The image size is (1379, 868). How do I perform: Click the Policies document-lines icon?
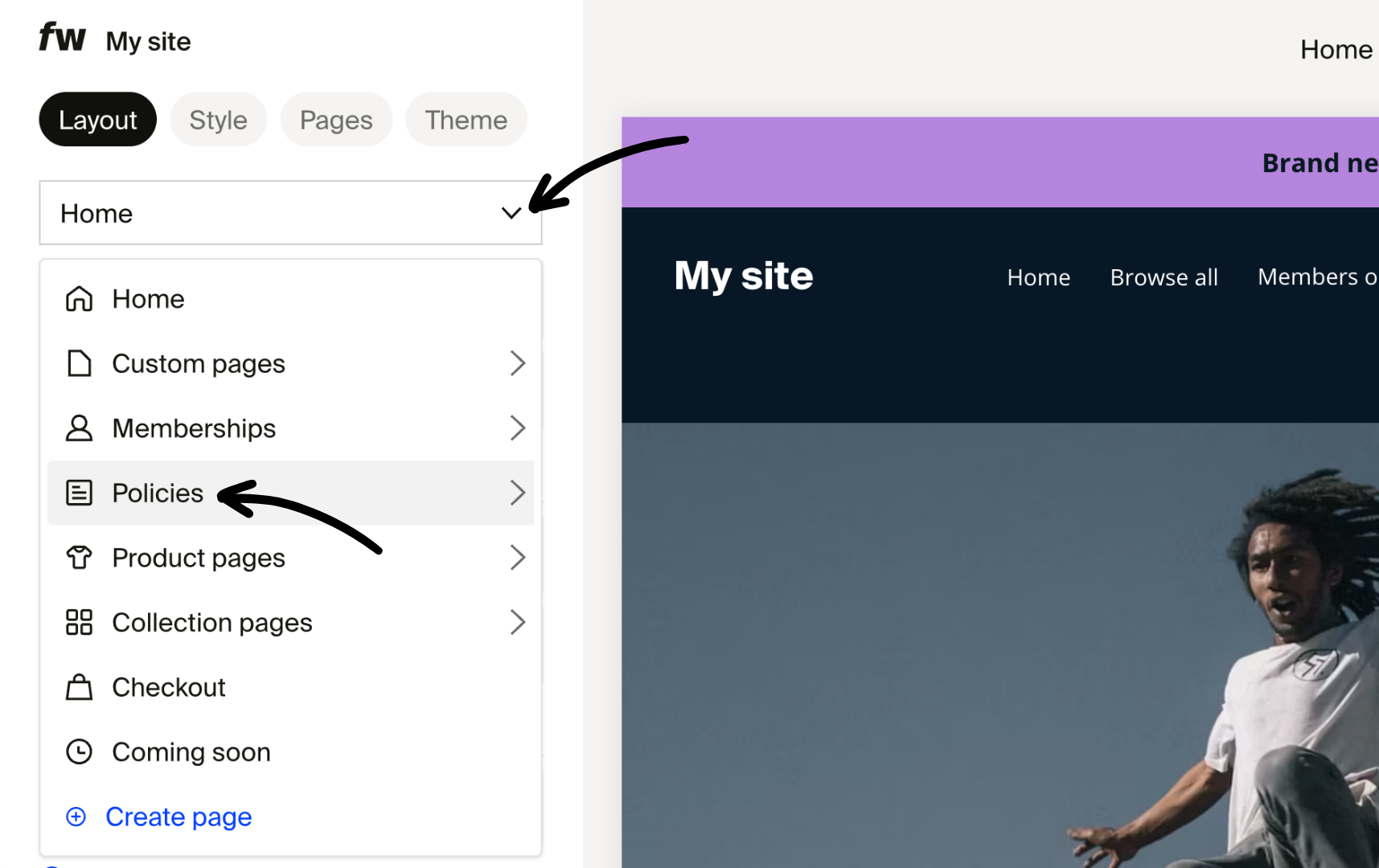pos(80,493)
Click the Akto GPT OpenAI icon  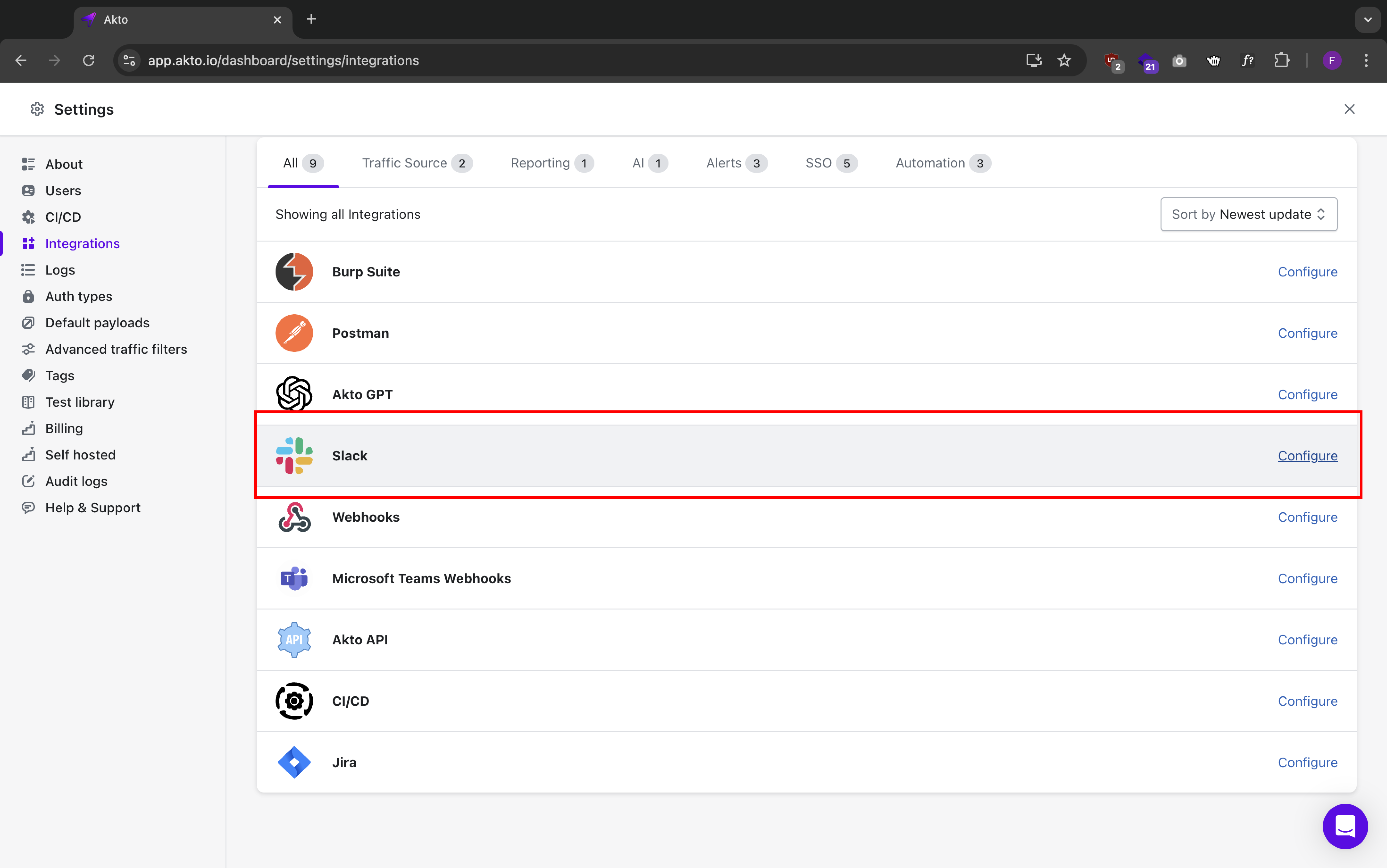294,394
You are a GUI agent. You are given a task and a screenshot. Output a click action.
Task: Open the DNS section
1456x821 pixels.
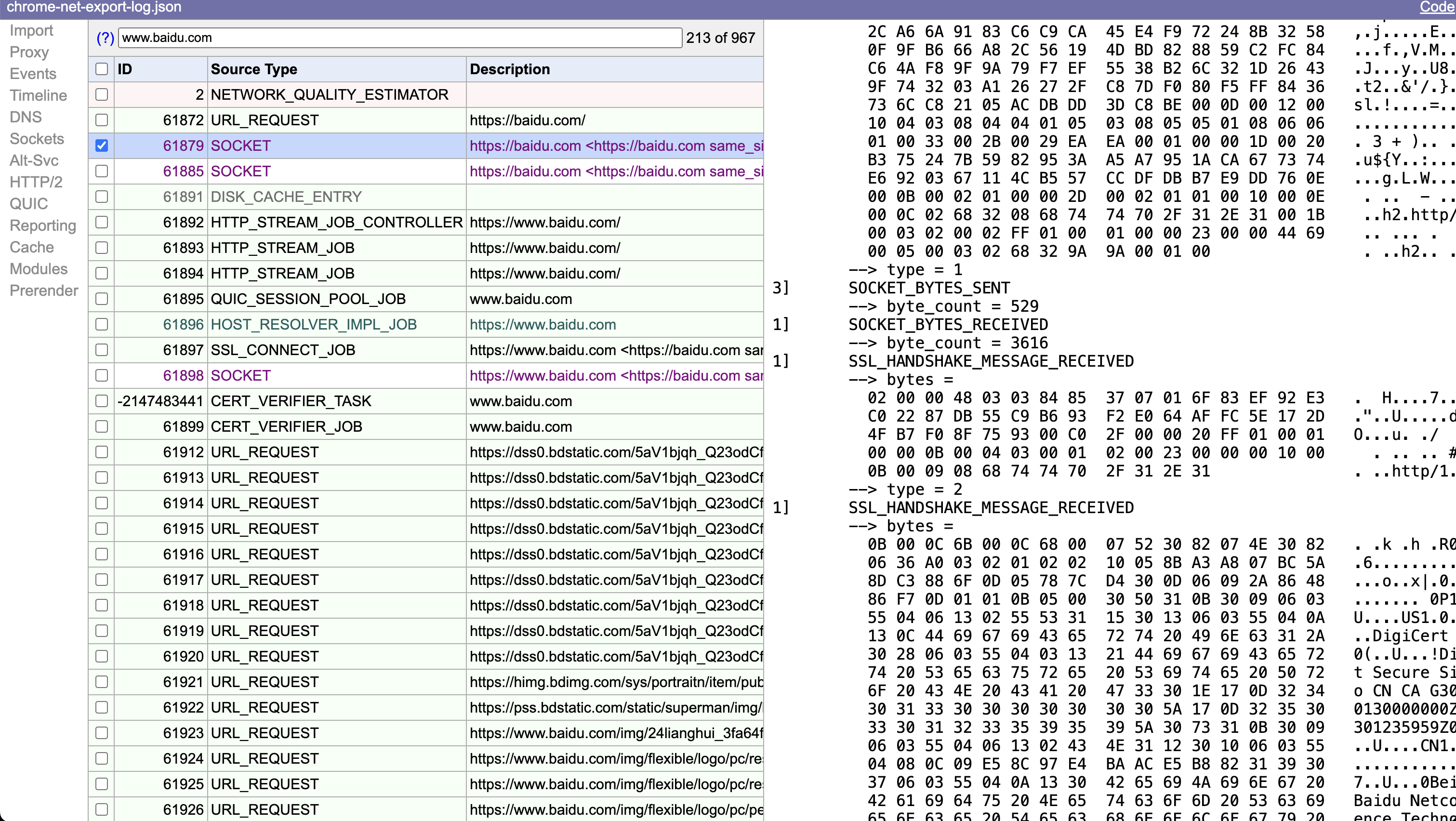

━━━━

Work item | Write out exactly the lines beginning with the line that holds "You are a GUI" and ending with the final line of the data, both ends included, without the pictures.

Exercise output |
You are a GUI agent. You are given a task and a screenshot. Output a click action.
Task: Open the DNS section
1456x821 pixels.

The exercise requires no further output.